# Baby Boy for Adoption in MO - WILL TRAVEL



## ILoveMyMonsters (May 25, 2012)

Well I was hoping I would not have to do this again, but Java Bean is back up for adoption. The home I had lined up for him fell through last minute. 

For anyone unfamiliar - Java Bean or "Java" for short, is an agouti male I pulled from a feeder bin two months ago. I bought him out from under someone who was buying him as snake food when he was only 12 days old. His birthday is 4/15 of this year. The only reason why he is still here is because the other person forgot their wallet. My heart rat had just passed away at the time and I only took Java because I felt like I could not in good conscience walk away from that. I have hand reared him ever since. He is an active, sociable baby who loves to play and be with people. He gives tons of kisses, rough houses with your hand, and likes exploring. He will follow you everywhere and knows his name/answers to it.

I got him with the intention of raising him and finding him a good home. I refuse to turn him over to a shelter because I think he deserves better. I am located in Missouri but am willing to travel. I am asking a $10.00 adoption fee. I ask questions about potential adopters but I am fair.

Please give this ex-feeder boy the second chance he so badly deserves. PM me any inquiries. 

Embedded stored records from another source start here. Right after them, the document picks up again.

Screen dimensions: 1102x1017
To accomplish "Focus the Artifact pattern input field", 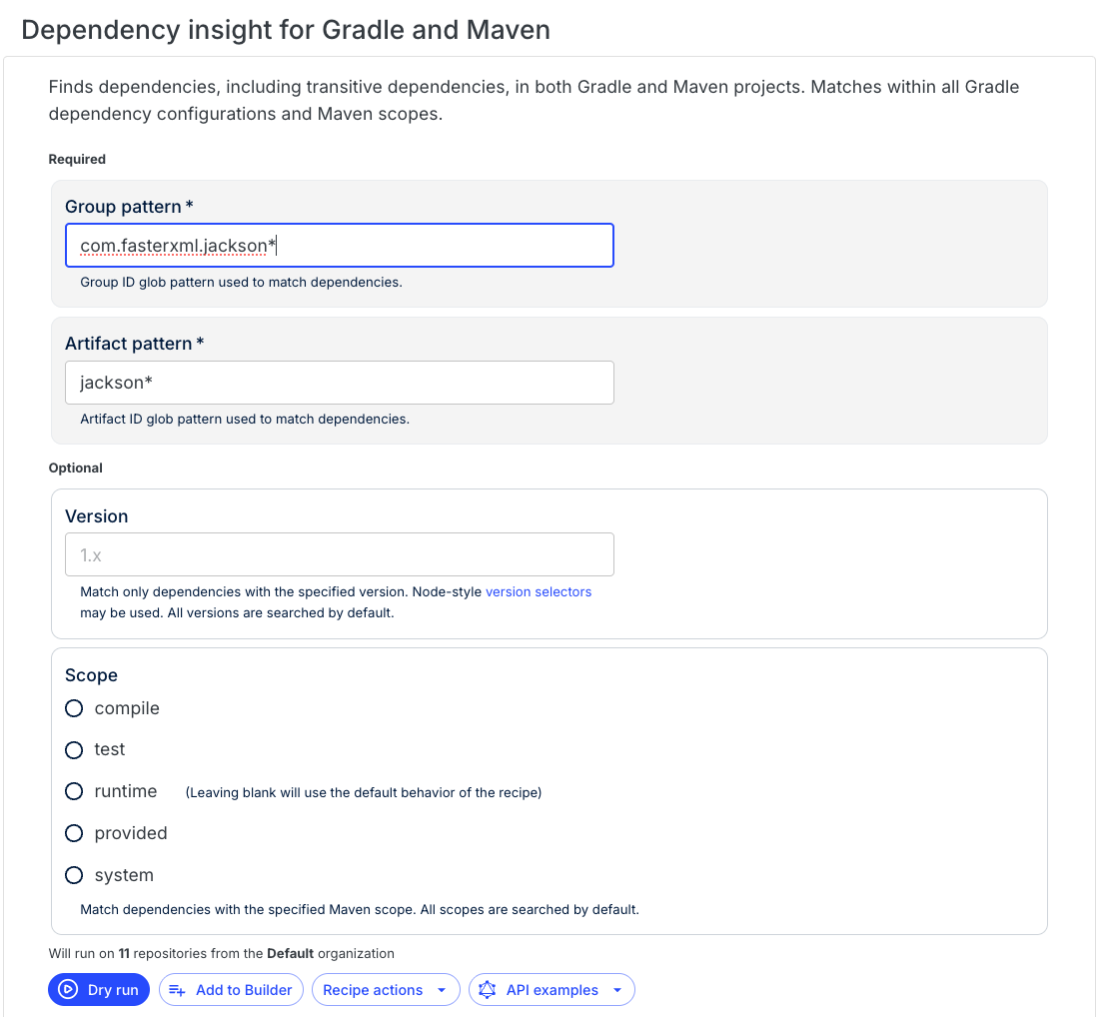I will click(x=339, y=382).
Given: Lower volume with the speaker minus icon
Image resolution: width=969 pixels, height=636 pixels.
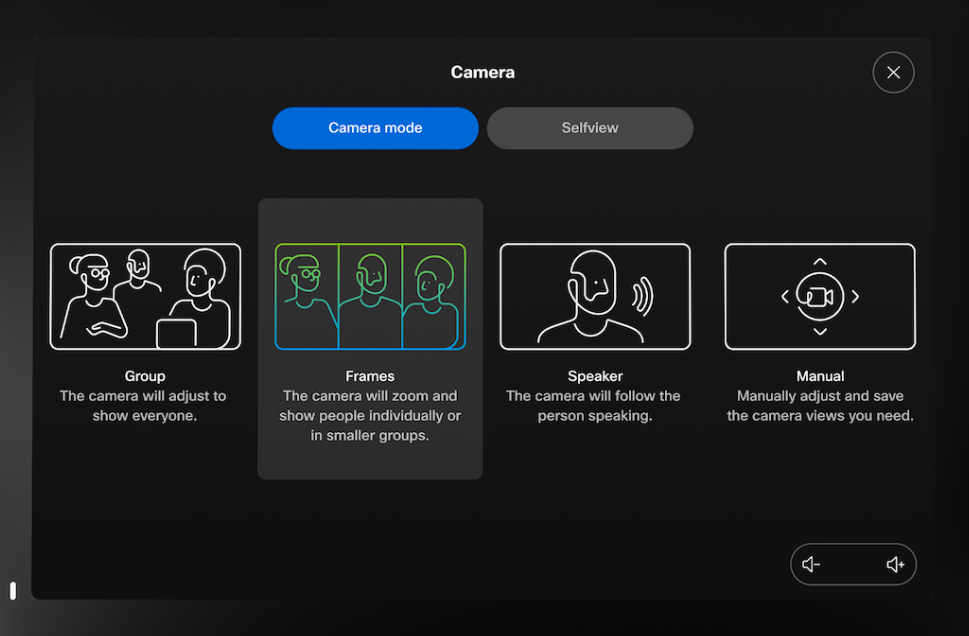Looking at the screenshot, I should [811, 565].
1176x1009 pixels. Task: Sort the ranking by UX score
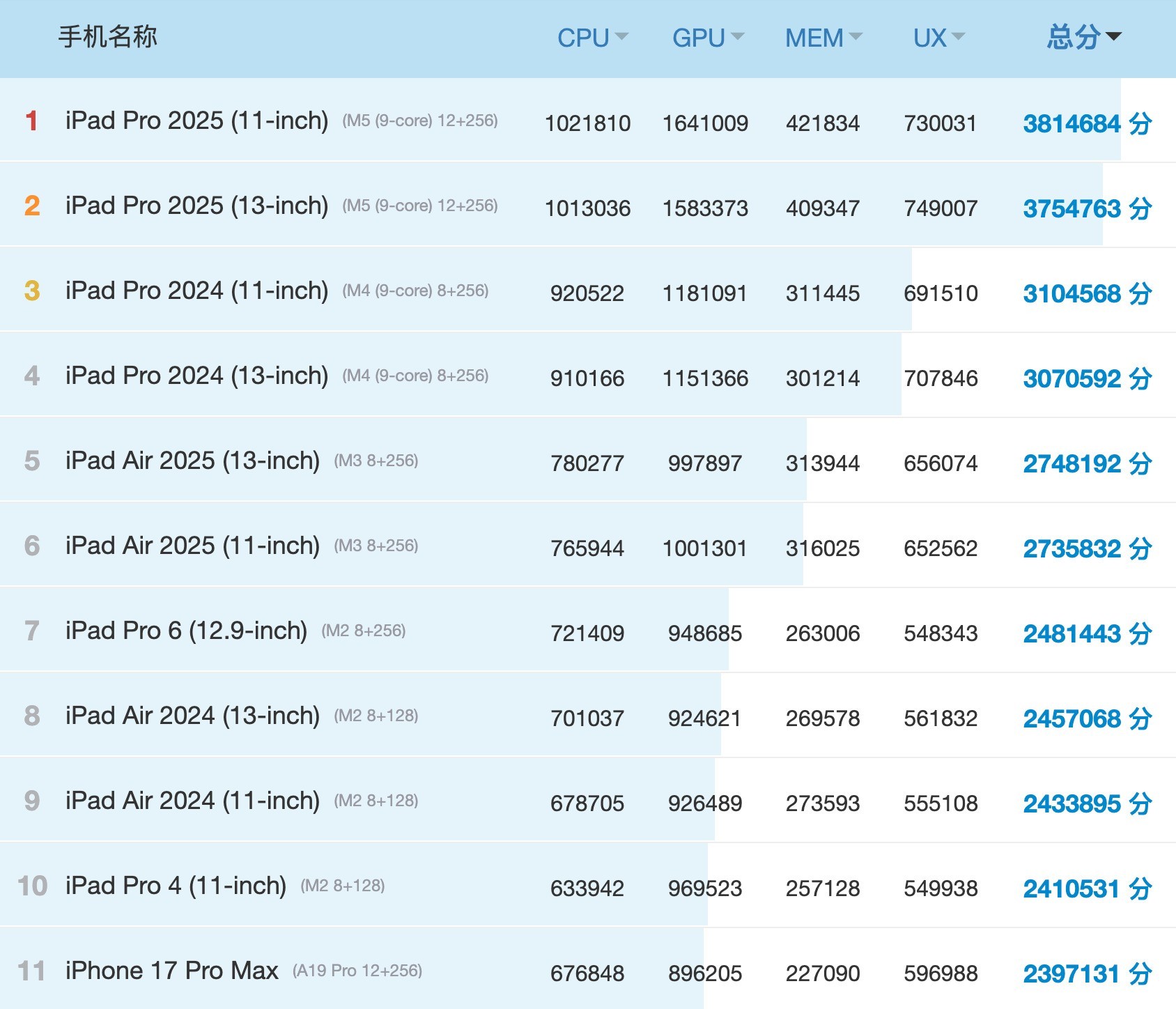tap(938, 38)
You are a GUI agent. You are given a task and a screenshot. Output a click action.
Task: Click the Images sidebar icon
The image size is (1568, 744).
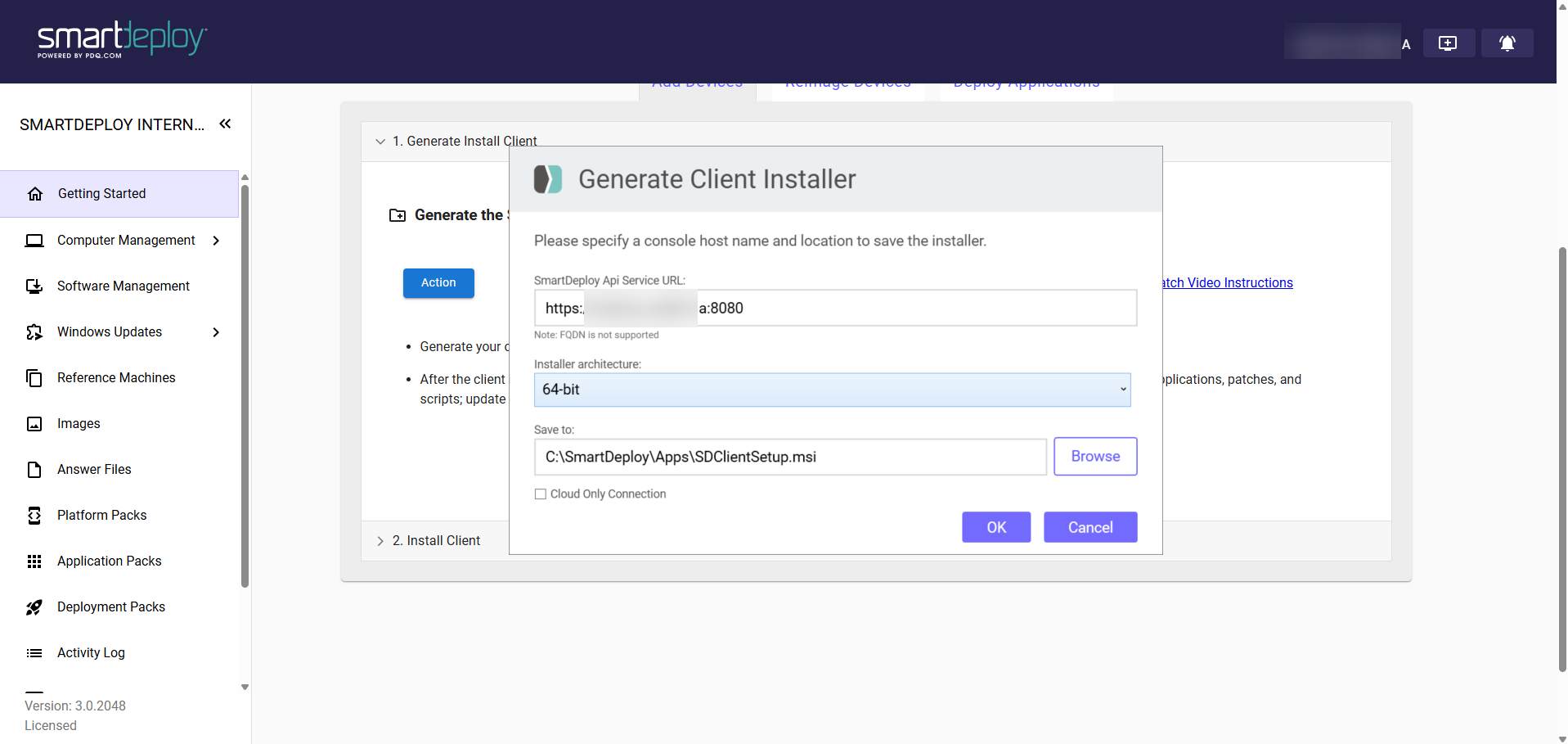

PS: I tried attaching pictures but the uploader is being finicky right now. I will either post pictures later on or I will send them to you. There are older pictures attached still to the previous ads I have posted about him.


----------



## RatRanch (Jun 26, 2014)

I would take him in, But i live in Australia  he sounds amazing you must be a good parent!


~Grrr, I'm a PANDA~


----------



## CleverRat (Mar 9, 2014)

I don't think it would work out for me either, because these will be my first rats and I want a pair.


----------



## darkiss4428 (May 31, 2014)

how about a picture?/sorry just saw some


----------



## ILoveMyMonsters (May 25, 2012)

Hey I probably need to update this as I have received a few new inquiries. Java has been claimed by a fellow member on this site (yay!) and we are in the final stages of the adoption process. He is to be moved within the next couple of weeks, but I will revive this thread/talk to new peeps about him if anything changes. Thank you for everyone who has contacted me. I'm glad he has some fans. ;D


----------